Icelanders are basking in the joy of Will Ferrell’s new comedy ‘Eurovision Song Contest: The Story of Fire Saga’, which beautifully captures the spirit of this campy contest and Iceland’s curious passion for it. The Netflix film, which has been trending in Iceland for weeks, comes just in time to cheer up a nation that has been mourning their missed opportunity to shine in the real contest.
When Icelanders learned that the Eurovision Song Contest would not take place this year due to the coronavirus, they were crushed. Many thought, when the announcement was made back in March, that the pandemic had crossed the line. A handball player whose sport had been put on hold said the Eurovision cancellation was the worst thing to happen in years. A journalist proposed that Icelanders take a moment to collectively cry their eyes out in the shower. Of all the cancellations, this one hurt the most.
If that seems strange, consider the fact that Iceland has only recently seen international success in sports like soccer and handball. The Eurovision Song Contest has historically been one of few venues for the country to compete with the outside world. It’s an opportunity to be seen by roughly 200 million people. Since Iceland started participating in the contest in 1986, it has entered and failed to win 32 times. Yet every year Icelanders have the same high hopes of winning—and this year, they were convinced that they would win.

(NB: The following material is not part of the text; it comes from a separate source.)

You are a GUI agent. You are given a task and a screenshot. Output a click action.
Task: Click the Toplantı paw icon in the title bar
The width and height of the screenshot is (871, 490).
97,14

Alas, Icelanders didn’t get to strut their stuff in Rotterdam and their “certain” victory was derailed, but all was not lost for a country that craves attention from abroad. Although, as one BBC reviewer put it, they are portrayed in Ferrell’s film as “an unsophisticated bunch of beer-drinking, whale-watching, knitted jumper-wearing innocents,” Icelanders couldn’t care less. They’re just excited to be portrayed in a film that people all over the world are watching. In a year without Eurovision, Iceland found the spotlight.